* Written instruction 1 *
Retype the message about the MAYBE category word for word, between "I'll take another" and "be extremely certain.", inclusive.
* Written instruction 2 *
Extend the message about the MAYBE category with new text that follows on from its final sentence.

* Text to read *

"""

You didn't include your notes on removing MAYBE in this
message, but let me respond on the basis of previous remarks by
you and others.  

We've had many requests, from browser vendors, from zone
administrators (many of them completely unaffected by whatever
policies ICANN makes about TLDs they control or advise), and
others who are dependent on domain names and things that look
like them (including parts of the security and PKI Certificate
community), and others for guidance about what is safe, what is
clearly bad, and where they need to exercise caution.  Some of
those requests have come from users of scripts that you have
implied that we have put into MAYBE because of a Eurocentric
view -- they are encouraging us to go cautiously on their scripts
until they have time locally to get some issues straightened
out. Note that some of these requests are on the registration
or registration policy side and others are on the lookup or
other application side. 

The MAYBE category, the distinction between MAYBE YES and MAYBE
NO, and the discussion associated with them, are intended to
provide exactly that guidance, especially in cases where we, or
the relevant script community (see above), have concluded that
there are still details to be sorted out.  Now perhaps you are
right and that, having asked for guidance, those groups will
ignore it and do whatever they like locally.  I would predict
that they would make use of the advice.  However, if they did
not, removing the distinctions implied by MAYBE somewhere down
the line would be fairly easy.  By contrast, adding
distinctions or restrictions later always proves very
difficult, especially with regard to forward and backward
compatibility.

The observation that MAYBE NO and MAYBE YES are
indistinguishable from a lookup protocol standpoint does not
make them useless for all purposes.

Finally, while registries always have the ability to forbid
specific characters (I'm not quite sure what "filter characters
out" would mean on the registry side of things), some
registries make their own registration policies and some do
not.  For those who make policies, categories and distinctions
may be helpful in discussing and writing possible rules even if
those categories don't directly affect the protocol.  The text
suggests some ways in which such rules could be formulated.
Again, in the contexts in which extra distinctions are not
important, it is harmless to ignore them.



> Issues-11.
> 
>    5.1.3.  CONTEXTUAL RULE REQUIRED
> 
> I know what the point is supposed to be (and don't disagree),
> but this section was very hard to make out.

I'll take another look at the text.  Thanks.  Again, specific
suggestions (from you or others) would be welcome.

> Issues-12.
> 
>    Characters that are placed in the "NEVER" category are
>    never removed from it or reclassified.  If a character is
>    classified as "NEVER" in error and the error is
>    sufficiently problematic, the only recourse is to
>    introduce a new code point into Unicode and classify it as
>    "MAYBE" or "ALWAYS" as appropriate.
> 
> The odds of this happening are extremely low. Anything in
> Never has to be extremely certain.

We agree (and that is another reason for the somewhat gray area
described as "MAYBE").  Do you think that needs to be said
more clearly?

"""

* Excerpted records *
"""

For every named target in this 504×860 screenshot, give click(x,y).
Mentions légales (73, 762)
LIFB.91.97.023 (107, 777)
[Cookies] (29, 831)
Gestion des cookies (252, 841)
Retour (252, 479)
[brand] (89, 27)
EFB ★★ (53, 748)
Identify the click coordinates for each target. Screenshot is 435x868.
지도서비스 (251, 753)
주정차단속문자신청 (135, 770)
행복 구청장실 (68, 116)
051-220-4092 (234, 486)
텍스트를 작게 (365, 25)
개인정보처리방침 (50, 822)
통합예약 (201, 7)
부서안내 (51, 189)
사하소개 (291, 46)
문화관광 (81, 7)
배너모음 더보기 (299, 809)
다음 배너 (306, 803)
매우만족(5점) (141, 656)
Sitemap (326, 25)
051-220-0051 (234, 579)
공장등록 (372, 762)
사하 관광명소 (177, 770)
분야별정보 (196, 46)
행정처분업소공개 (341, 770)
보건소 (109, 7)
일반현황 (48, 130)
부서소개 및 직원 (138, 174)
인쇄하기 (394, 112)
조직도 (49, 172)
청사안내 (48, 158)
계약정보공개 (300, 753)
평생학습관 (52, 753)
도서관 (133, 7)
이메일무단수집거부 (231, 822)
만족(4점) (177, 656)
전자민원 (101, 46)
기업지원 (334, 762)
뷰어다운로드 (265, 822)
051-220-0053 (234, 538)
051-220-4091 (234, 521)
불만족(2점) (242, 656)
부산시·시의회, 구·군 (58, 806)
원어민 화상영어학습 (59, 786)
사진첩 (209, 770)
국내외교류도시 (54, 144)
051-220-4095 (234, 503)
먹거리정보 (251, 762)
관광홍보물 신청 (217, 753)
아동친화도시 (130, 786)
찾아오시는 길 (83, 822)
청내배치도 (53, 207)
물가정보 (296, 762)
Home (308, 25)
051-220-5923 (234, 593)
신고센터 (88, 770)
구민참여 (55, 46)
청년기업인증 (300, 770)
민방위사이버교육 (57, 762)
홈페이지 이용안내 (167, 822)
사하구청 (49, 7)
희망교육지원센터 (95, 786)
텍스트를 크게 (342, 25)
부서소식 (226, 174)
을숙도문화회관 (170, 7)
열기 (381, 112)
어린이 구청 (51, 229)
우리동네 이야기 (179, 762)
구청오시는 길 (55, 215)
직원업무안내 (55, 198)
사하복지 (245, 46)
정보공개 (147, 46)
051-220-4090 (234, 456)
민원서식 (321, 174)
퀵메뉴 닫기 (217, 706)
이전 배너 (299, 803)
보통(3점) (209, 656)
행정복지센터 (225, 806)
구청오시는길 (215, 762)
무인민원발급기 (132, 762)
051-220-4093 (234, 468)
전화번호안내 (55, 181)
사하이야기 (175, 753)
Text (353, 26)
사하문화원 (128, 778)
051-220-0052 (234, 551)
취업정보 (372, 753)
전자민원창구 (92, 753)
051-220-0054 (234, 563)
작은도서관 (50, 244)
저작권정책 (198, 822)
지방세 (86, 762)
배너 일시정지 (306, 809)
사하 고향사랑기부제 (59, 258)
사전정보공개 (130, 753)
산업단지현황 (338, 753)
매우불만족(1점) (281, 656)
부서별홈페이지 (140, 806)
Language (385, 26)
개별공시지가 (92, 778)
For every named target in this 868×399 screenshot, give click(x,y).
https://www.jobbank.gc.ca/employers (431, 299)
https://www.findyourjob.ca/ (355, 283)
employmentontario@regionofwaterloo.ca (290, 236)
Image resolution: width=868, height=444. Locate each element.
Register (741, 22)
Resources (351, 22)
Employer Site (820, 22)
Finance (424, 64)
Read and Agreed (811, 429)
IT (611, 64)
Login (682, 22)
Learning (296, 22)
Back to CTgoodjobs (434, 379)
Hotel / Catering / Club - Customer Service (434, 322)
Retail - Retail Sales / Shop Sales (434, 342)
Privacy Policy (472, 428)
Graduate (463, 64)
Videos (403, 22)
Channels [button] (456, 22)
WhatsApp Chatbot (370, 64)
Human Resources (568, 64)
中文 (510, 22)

"""

* Answer 1 *
I'll take another look at the text.  Thanks.  Again, specific
suggestions (from you or others) would be welcome.

> Issues-12.
> 
>    Characters that are placed in the "NEVER" category are
>    never removed from it or reclassified.  If a character is
>    classified as "NEVER" in error and the error is
>    sufficiently problematic, the only recourse is to
>    introduce a new code point into Unicode and classify it as
>    "MAYBE" or "ALWAYS" as appropriate.
> 
> The odds of this happening are extremely low. Anything in
> Never has to be extremely certain.

* Answer 2 *
> Issues-13.
> 
>    Instead, we need to have a variety of approaches that,
>    together, constitute multiple lines of defense.
> 
> Defense against what? Without examples, it is hard to say
> what the problems are.

<<<>>>

> Issues-14.
> 
>    Applications MAY
>    allow the display and user input of A-labels, but are not
>    encouraged to do so except as an interface for special
>    purposes, possibly for debugging, or to cope with display
>    limitations.  A-labels are opaque and ugly, and, where
>    possible, should thus only be exposed to users who
>    absolutely need them.  Because IDN labels can be rendered
>    either as the A-labels or U-labels, the application may
>    reasonably have an option for the user to select the
>    preferred method of display; if it does, rendering the
>    U-label should normally be the default.
> 
> Add:
> 
>  It is, however, now common practice to display a suspect
>  U-Label (such as a mixture of Latin and Cyrillic) as an
> A-Label.

I deliberately didn't say that although I certainly agree that
it is true.  Let me explain why and then ask for your
suggestions and those of others as to how to handle this.

After a series of informal and very unscientific tests with end
users, I'm convinced that they don't see A-labels as much
different from a sequence of question marks or boxes.  Both are
completely opaque with regard to what the original string was
and that is bad news if there is some possibility that there
are some labels that are legitimate but would fail the test and
be displayed in A-label form... the user would have essentially
no way to discriminate between legitimate mixed-script labels
and evil ones.   

In retrospect, while "display punycode (A-labels) instead" was
a good fast patch once the problems with phishing and suspect
labels became clear, I think your original suggestion of
displaying the strings in U-label form but with some special
emphasis (colors, special fonts, flags, warning dialog boxes
when touched,...)  is a much better idea for "suspect" labels
and that "display A-labels" should be reserved for labels that
are known to be bad, not just ones that are suspect because of
some combination that may actually be legitimate.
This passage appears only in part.